Exercise objective →
Straight copy, no pictures: transcribe each entry as it stands.
Supplied entries below:
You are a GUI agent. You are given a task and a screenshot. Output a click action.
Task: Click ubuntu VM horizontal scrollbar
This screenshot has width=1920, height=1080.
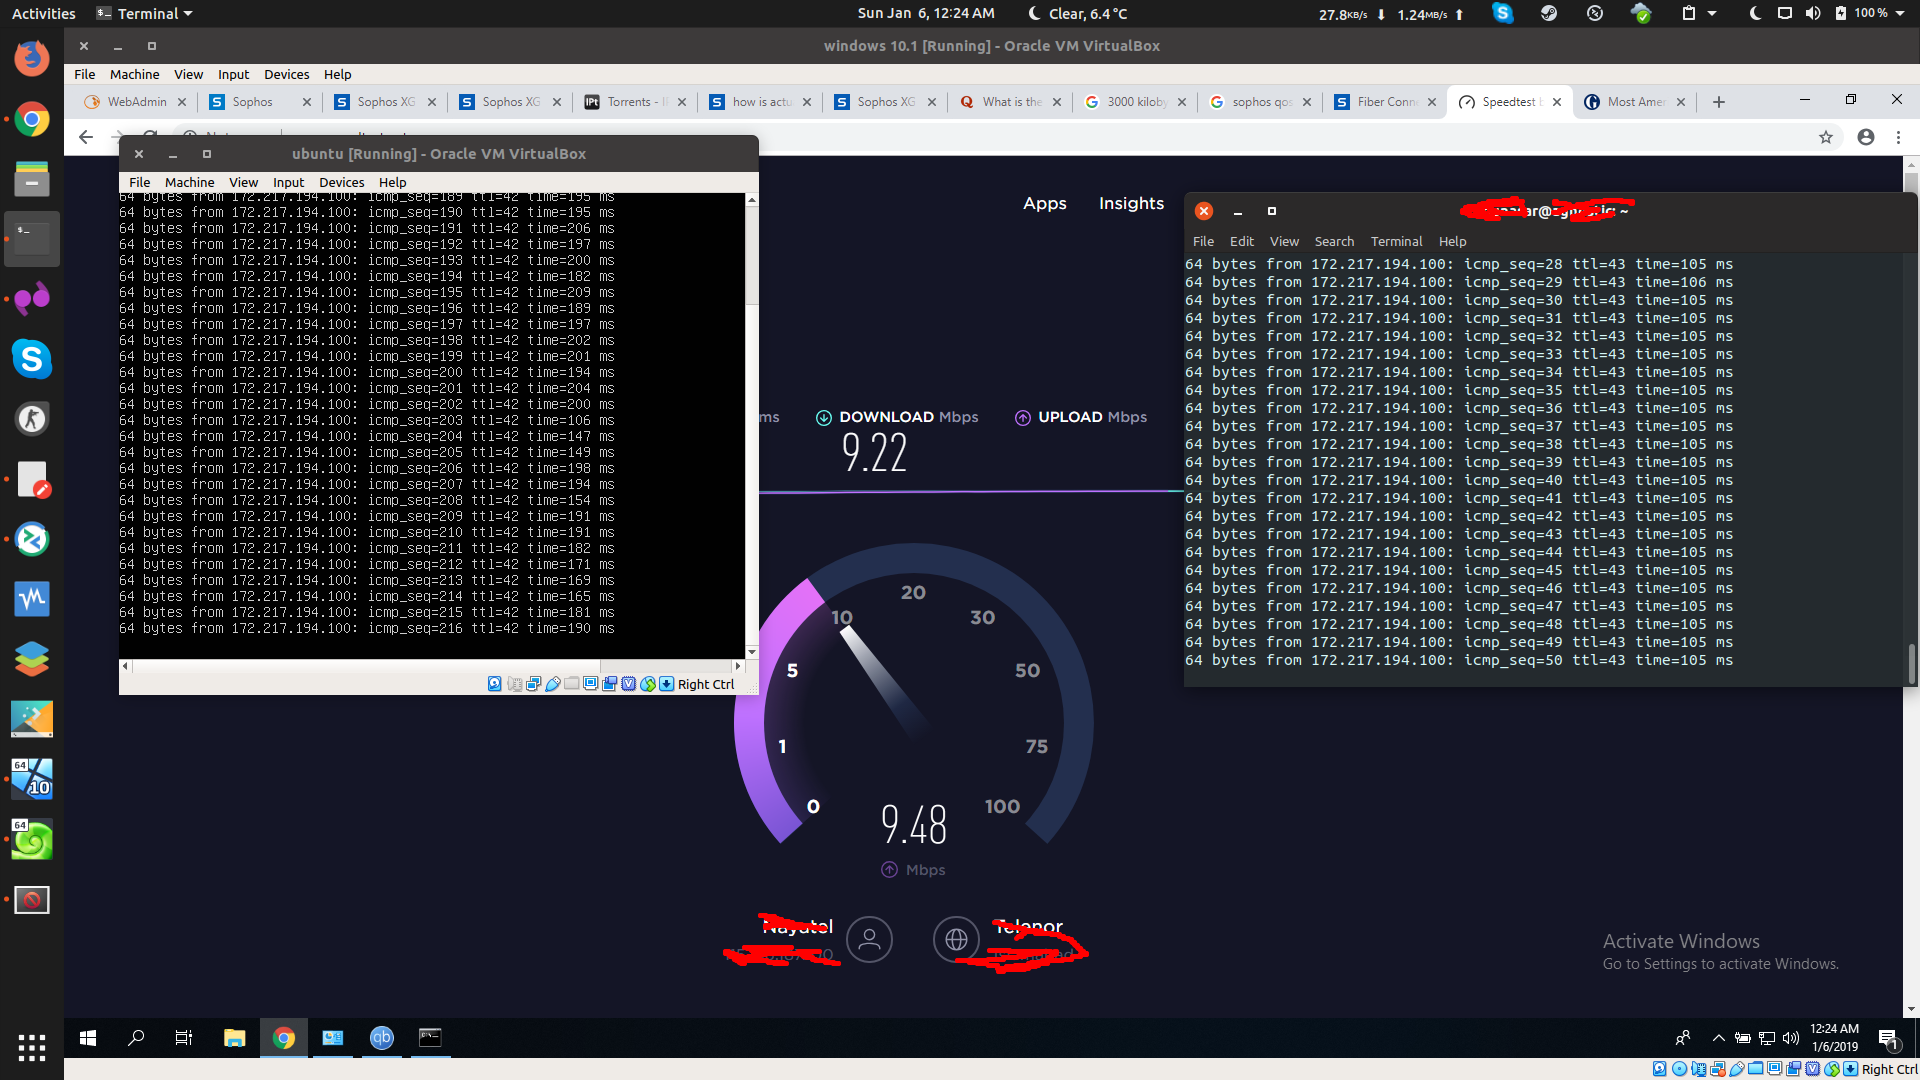365,666
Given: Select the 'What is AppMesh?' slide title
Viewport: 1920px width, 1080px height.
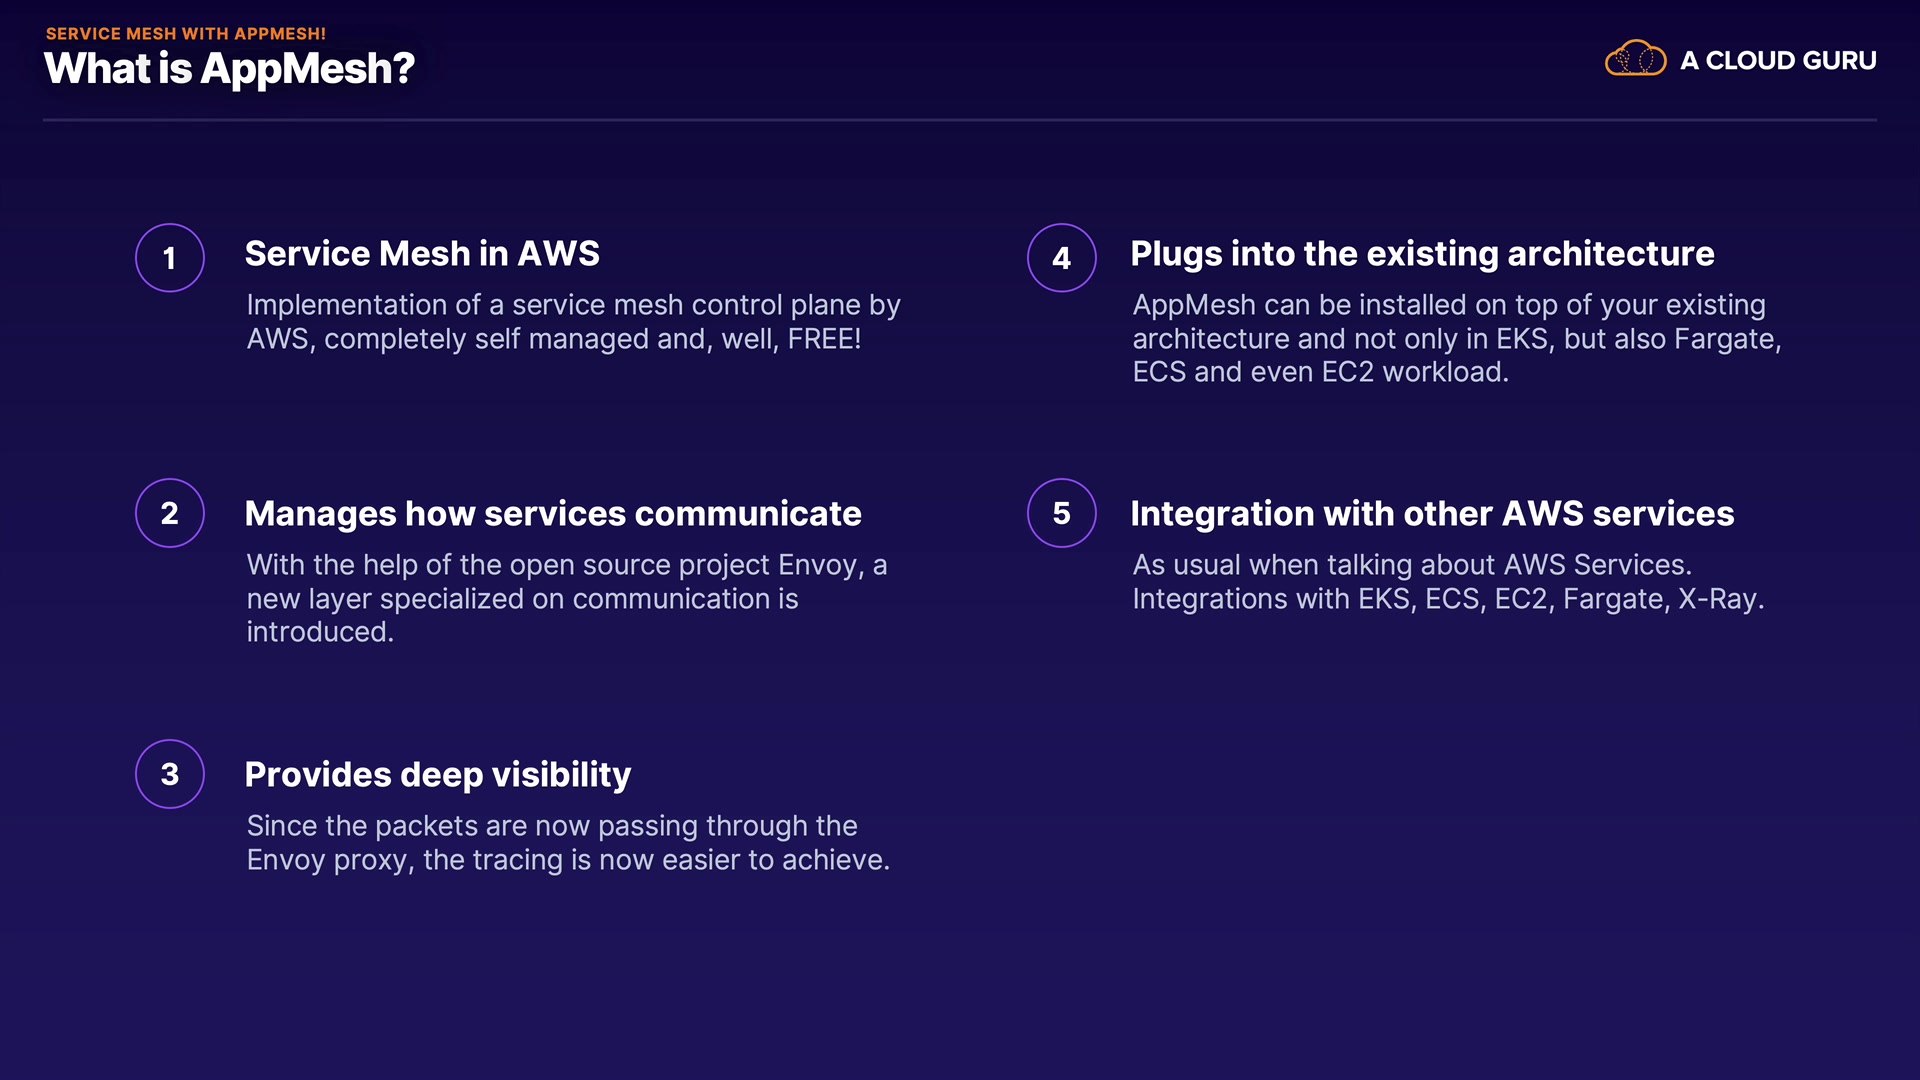Looking at the screenshot, I should 229,69.
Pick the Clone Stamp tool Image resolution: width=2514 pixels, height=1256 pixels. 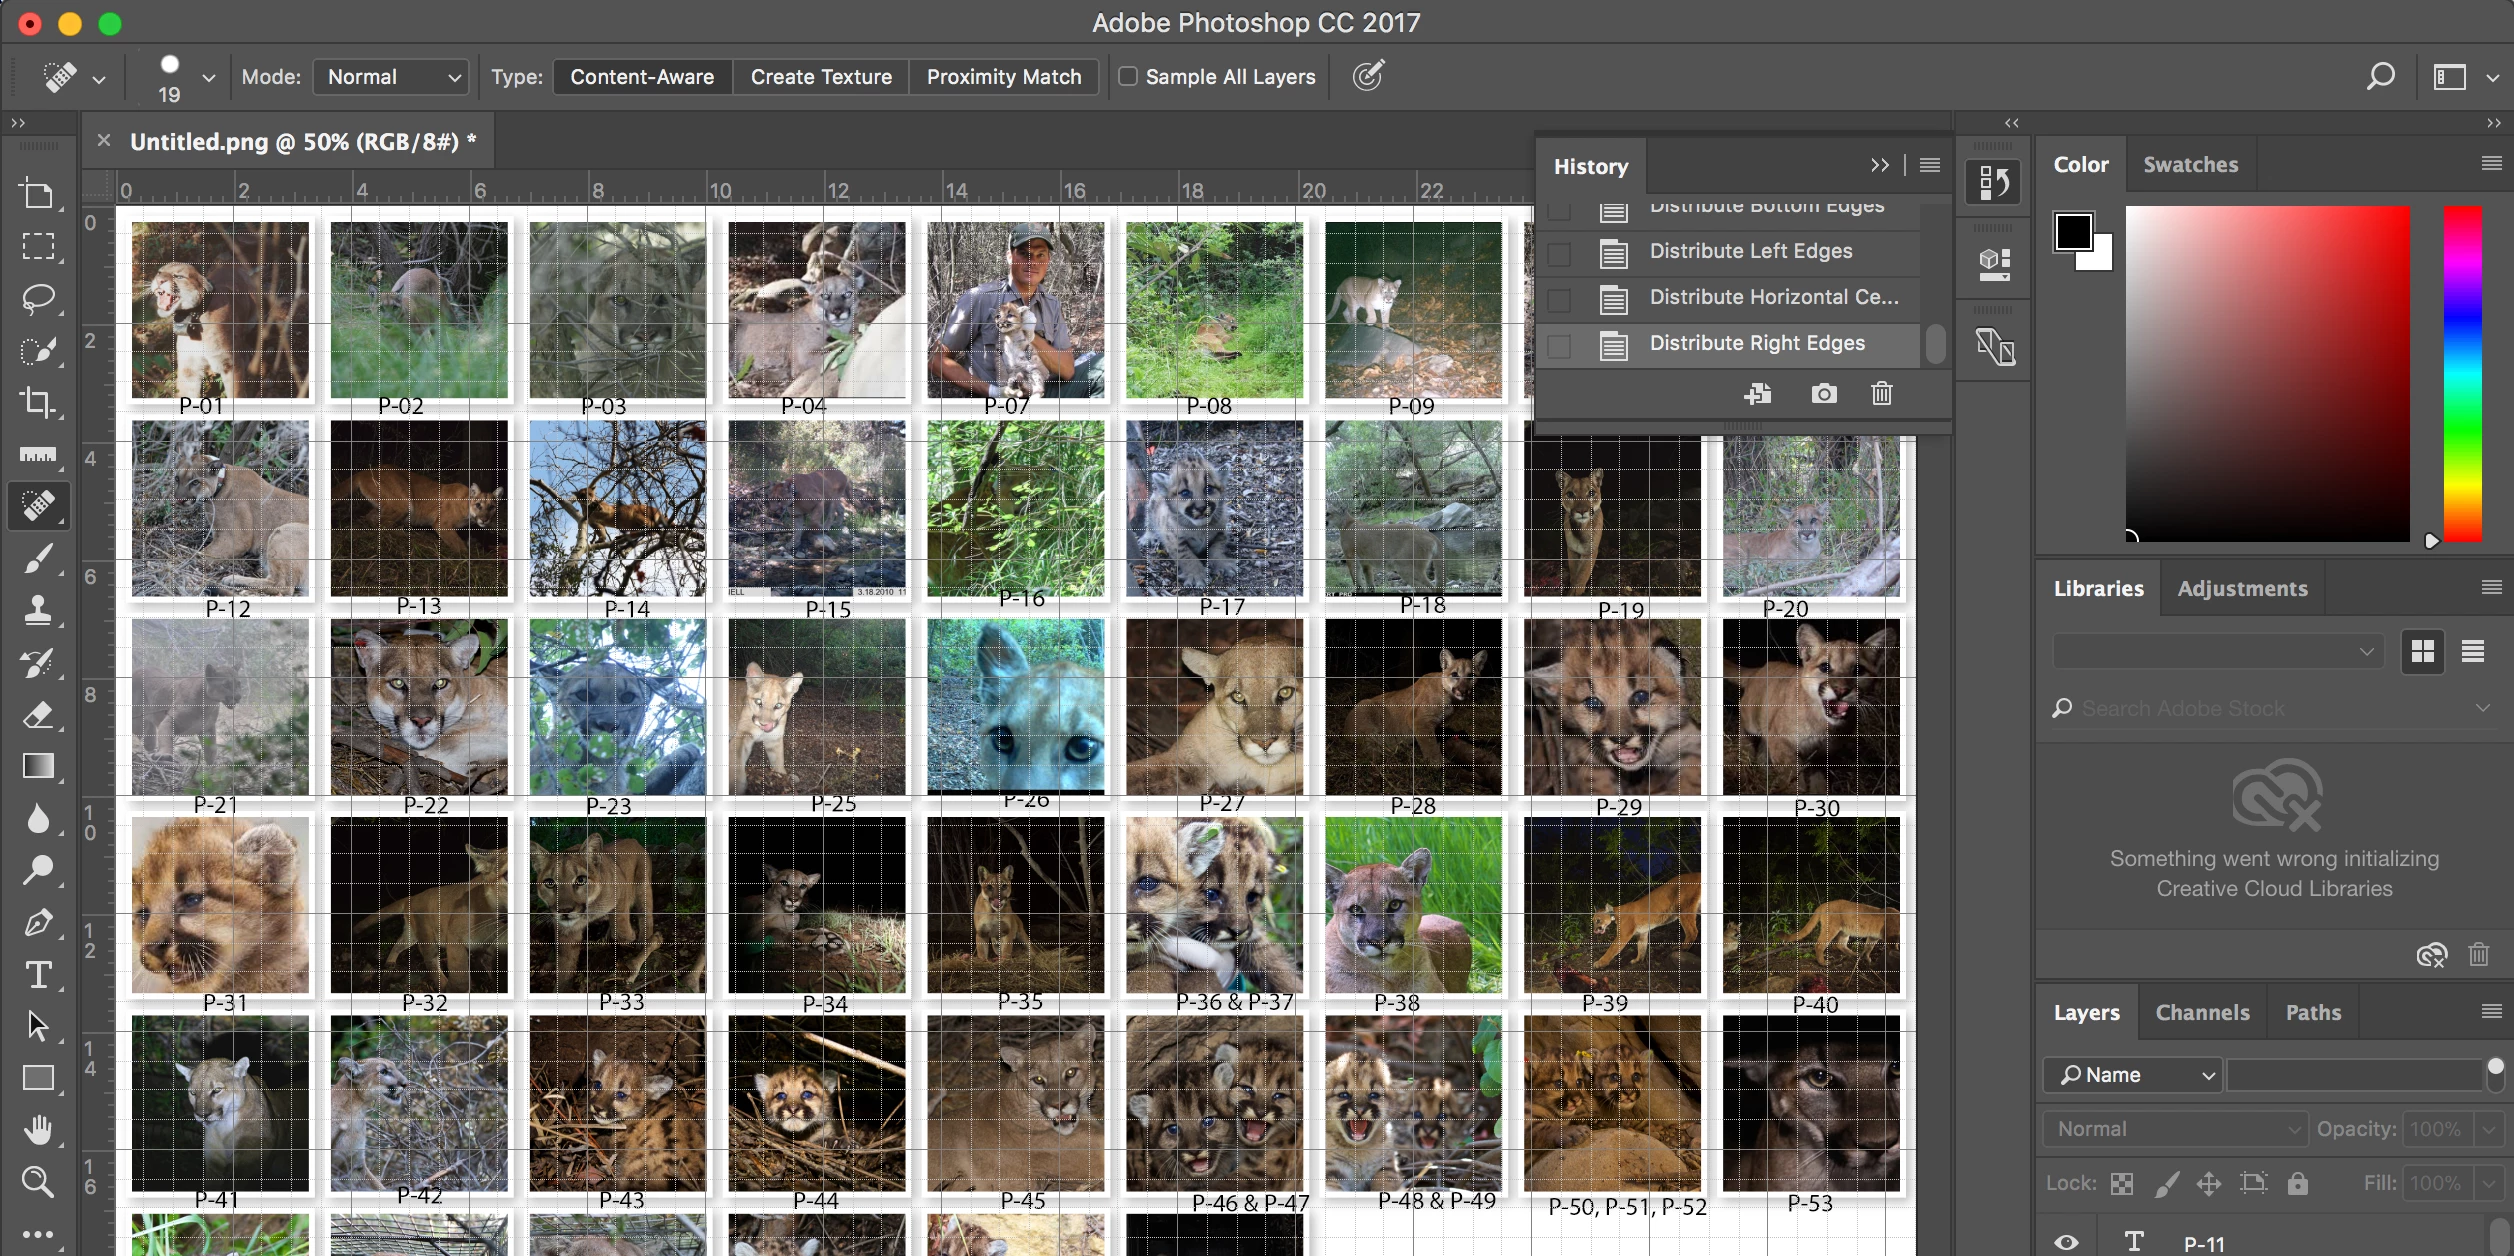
End of Supplied entries.
Task output →
You are a GUI agent. You are given a task and a screenshot. Output a click action.
Task: Click ubuntu VM horizontal scrollbar
This screenshot has width=1920, height=1080.
365,666
Given: Select the 'What is AppMesh?' slide title
Viewport: 1920px width, 1080px height.
Looking at the screenshot, I should 229,69.
Pick the Clone Stamp tool Image resolution: width=2514 pixels, height=1256 pixels. 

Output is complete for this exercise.